Collected data
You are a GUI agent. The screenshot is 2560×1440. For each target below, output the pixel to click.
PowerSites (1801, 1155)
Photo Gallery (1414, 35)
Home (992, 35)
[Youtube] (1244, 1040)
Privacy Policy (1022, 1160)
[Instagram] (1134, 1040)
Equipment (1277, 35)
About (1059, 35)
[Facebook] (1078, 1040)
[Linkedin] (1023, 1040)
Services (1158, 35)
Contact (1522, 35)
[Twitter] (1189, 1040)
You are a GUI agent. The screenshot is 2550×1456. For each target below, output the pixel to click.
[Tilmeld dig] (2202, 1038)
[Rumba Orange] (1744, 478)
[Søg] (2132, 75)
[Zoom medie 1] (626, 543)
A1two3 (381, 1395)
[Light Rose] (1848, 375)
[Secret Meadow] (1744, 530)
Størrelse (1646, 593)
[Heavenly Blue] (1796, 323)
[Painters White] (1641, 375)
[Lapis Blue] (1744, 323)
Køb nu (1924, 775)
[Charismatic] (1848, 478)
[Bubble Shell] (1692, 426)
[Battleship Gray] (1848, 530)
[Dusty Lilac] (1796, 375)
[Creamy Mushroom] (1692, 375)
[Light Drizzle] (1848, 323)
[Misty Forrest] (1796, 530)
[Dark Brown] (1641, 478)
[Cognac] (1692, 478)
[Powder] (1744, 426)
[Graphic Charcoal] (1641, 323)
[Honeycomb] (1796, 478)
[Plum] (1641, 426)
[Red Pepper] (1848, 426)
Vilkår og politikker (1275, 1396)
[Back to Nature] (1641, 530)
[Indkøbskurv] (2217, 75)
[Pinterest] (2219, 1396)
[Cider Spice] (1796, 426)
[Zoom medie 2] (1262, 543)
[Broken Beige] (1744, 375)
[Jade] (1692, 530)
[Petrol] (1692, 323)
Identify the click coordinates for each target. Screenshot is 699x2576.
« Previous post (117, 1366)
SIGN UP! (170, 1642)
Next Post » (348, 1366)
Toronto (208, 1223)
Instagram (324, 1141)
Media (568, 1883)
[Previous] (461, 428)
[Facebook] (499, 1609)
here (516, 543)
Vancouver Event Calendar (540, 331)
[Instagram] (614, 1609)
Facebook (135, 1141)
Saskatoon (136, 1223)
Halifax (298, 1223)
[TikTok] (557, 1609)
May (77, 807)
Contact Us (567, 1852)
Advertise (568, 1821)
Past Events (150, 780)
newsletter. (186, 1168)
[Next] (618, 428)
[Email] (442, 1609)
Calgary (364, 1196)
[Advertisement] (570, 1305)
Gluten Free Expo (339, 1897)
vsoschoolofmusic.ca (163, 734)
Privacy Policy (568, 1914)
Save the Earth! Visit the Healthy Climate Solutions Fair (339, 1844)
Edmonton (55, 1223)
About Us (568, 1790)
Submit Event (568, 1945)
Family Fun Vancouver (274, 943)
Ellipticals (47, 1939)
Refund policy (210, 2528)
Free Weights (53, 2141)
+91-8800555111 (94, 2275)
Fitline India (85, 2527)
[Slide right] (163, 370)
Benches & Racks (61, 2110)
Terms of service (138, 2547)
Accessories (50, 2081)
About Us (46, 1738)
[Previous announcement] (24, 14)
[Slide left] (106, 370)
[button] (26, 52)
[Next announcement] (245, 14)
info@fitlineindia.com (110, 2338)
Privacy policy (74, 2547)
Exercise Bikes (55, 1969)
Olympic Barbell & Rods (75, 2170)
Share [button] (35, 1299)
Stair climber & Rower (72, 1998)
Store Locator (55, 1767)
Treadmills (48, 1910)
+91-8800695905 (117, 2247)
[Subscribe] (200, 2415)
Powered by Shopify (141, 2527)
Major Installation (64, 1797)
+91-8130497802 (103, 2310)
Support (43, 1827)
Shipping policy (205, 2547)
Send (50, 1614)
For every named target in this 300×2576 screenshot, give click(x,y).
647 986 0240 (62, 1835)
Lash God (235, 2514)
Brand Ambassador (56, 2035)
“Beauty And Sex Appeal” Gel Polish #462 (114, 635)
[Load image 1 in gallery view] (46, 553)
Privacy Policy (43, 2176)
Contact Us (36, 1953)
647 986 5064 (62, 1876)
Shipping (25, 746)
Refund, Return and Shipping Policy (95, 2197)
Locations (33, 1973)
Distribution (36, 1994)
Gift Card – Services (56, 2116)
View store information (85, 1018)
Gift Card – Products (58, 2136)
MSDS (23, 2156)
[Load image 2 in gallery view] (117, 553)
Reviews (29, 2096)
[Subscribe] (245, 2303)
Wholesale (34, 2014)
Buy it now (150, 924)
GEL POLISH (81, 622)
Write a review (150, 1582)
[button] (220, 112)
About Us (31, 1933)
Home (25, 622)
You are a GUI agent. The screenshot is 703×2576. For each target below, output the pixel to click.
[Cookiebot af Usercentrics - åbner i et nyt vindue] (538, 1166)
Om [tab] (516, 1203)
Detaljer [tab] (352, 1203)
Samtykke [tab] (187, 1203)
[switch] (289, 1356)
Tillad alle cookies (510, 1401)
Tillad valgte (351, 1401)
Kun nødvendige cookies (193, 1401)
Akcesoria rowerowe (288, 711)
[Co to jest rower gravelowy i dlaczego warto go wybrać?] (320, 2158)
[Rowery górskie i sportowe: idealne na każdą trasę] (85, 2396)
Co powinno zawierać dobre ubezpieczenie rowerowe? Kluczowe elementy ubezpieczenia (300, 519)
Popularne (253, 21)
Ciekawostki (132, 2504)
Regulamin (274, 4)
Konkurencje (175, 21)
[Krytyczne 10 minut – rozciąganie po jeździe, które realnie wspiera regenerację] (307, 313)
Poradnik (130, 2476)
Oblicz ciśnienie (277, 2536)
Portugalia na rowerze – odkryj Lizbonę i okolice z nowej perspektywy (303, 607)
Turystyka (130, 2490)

* [Assignment]: Restate every entry above word for word.

* [Response to the exercise]:
You are a GUI agent. The screenshot is 2560×1440. For each target below, output the pixel to click.
PowerSites (1801, 1155)
Photo Gallery (1414, 35)
Home (992, 35)
[Youtube] (1244, 1040)
Privacy Policy (1022, 1160)
[Instagram] (1134, 1040)
Equipment (1277, 35)
About (1059, 35)
[Facebook] (1078, 1040)
[Linkedin] (1023, 1040)
Services (1158, 35)
Contact (1522, 35)
[Twitter] (1189, 1040)
You are a GUI agent. The screenshot is 2550×1456. For each target below, output the pixel to click.
[Tilmeld dig] (2202, 1038)
[Rumba Orange] (1744, 478)
[Søg] (2132, 75)
[Zoom medie 1] (626, 543)
A1two3 (381, 1395)
[Light Rose] (1848, 375)
[Secret Meadow] (1744, 530)
Størrelse (1646, 593)
[Heavenly Blue] (1796, 323)
[Painters White] (1641, 375)
[Lapis Blue] (1744, 323)
Køb nu (1924, 775)
[Charismatic] (1848, 478)
[Bubble Shell] (1692, 426)
[Battleship Gray] (1848, 530)
[Dusty Lilac] (1796, 375)
[Creamy Mushroom] (1692, 375)
[Light Drizzle] (1848, 323)
[Misty Forrest] (1796, 530)
[Dark Brown] (1641, 478)
[Cognac] (1692, 478)
[Powder] (1744, 426)
[Graphic Charcoal] (1641, 323)
[Honeycomb] (1796, 478)
[Plum] (1641, 426)
[Red Pepper] (1848, 426)
Vilkår og politikker (1275, 1396)
[Back to Nature] (1641, 530)
[Indkøbskurv] (2217, 75)
[Pinterest] (2219, 1396)
[Cider Spice] (1796, 426)
[Zoom medie 2] (1262, 543)
[Broken Beige] (1744, 375)
[Jade] (1692, 530)
[Petrol] (1692, 323)
Identify the click coordinates for each target. Screenshot is 699x2576.
« Previous post (117, 1366)
SIGN UP! (170, 1642)
Next Post » (348, 1366)
Toronto (208, 1223)
Instagram (324, 1141)
Media (568, 1883)
[Previous] (461, 428)
[Facebook] (499, 1609)
here (516, 543)
Vancouver Event Calendar (540, 331)
[Instagram] (614, 1609)
Facebook (135, 1141)
Saskatoon (136, 1223)
Halifax (298, 1223)
[TikTok] (557, 1609)
May (77, 807)
Contact Us (567, 1852)
Advertise (568, 1821)
Past Events (150, 780)
newsletter. (186, 1168)
[Next] (618, 428)
[Email] (442, 1609)
Calgary (364, 1196)
[Advertisement] (570, 1305)
Gluten Free Expo (339, 1897)
vsoschoolofmusic.ca (163, 734)
Privacy Policy (568, 1914)
Save the Earth! Visit the Healthy Climate Solutions Fair (339, 1844)
Edmonton (55, 1223)
About Us (568, 1790)
Submit Event (568, 1945)
Family Fun Vancouver (274, 943)
Ellipticals (47, 1939)
Refund policy (210, 2528)
Free Weights (53, 2141)
+91-8800555111 (94, 2275)
Fitline India (85, 2527)
[Slide right] (163, 370)
Benches & Racks (61, 2110)
Terms of service (138, 2547)
Accessories (50, 2081)
About Us (46, 1738)
[Previous announcement] (24, 14)
[Slide left] (106, 370)
[button] (26, 52)
[Next announcement] (245, 14)
info@fitlineindia.com (110, 2338)
Privacy policy (74, 2547)
Exercise Bikes (55, 1969)
Olympic Barbell & Rods (75, 2170)
Share [button] (35, 1299)
Stair climber & Rower (72, 1998)
Store Locator (55, 1767)
Treadmills (48, 1910)
+91-8800695905 (117, 2247)
[Subscribe] (200, 2415)
Powered by Shopify (141, 2527)
Major Installation (64, 1797)
+91-8130497802 (103, 2310)
Support (43, 1827)
Shipping policy (205, 2547)
Send (50, 1614)
For every named target in this 300×2576 screenshot, give click(x,y).
647 986 0240 (62, 1835)
Lash God (235, 2514)
Brand Ambassador (56, 2035)
“Beauty And Sex Appeal” Gel Polish #462 (114, 635)
[Load image 1 in gallery view] (46, 553)
Privacy Policy (43, 2176)
Contact Us (36, 1953)
647 986 5064 (62, 1876)
Shipping (25, 746)
Refund, Return and Shipping Policy (95, 2197)
Locations (33, 1973)
Distribution (36, 1994)
Gift Card – Services (56, 2116)
View store information (85, 1018)
Gift Card – Products (58, 2136)
MSDS (23, 2156)
[Load image 2 in gallery view] (117, 553)
Reviews (29, 2096)
[Subscribe] (245, 2303)
Wholesale (34, 2014)
Buy it now (150, 924)
GEL POLISH (81, 622)
Write a review (150, 1582)
[button] (220, 112)
About Us (31, 1933)
Home (25, 622)
You are a GUI agent. The screenshot is 703×2576. For each target below, output the pixel to click.
[Cookiebot af Usercentrics - åbner i et nyt vindue] (538, 1166)
Om [tab] (516, 1203)
Detaljer [tab] (352, 1203)
Samtykke [tab] (187, 1203)
[switch] (289, 1356)
Tillad alle cookies (510, 1401)
Tillad valgte (351, 1401)
Kun nødvendige cookies (193, 1401)
Akcesoria rowerowe (288, 711)
[Co to jest rower gravelowy i dlaczego warto go wybrać?] (320, 2158)
[Rowery górskie i sportowe: idealne na każdą trasę] (85, 2396)
Co powinno zawierać dobre ubezpieczenie rowerowe? Kluczowe elementy ubezpieczenia (300, 519)
Popularne (253, 21)
Ciekawostki (132, 2504)
Regulamin (274, 4)
Konkurencje (175, 21)
[Krytyczne 10 minut – rozciąganie po jeździe, które realnie wspiera regenerację] (307, 313)
Poradnik (130, 2476)
Oblicz ciśnienie (277, 2536)
Portugalia na rowerze – odkryj Lizbonę i okolice z nowej perspektywy (303, 607)
Turystyka (130, 2490)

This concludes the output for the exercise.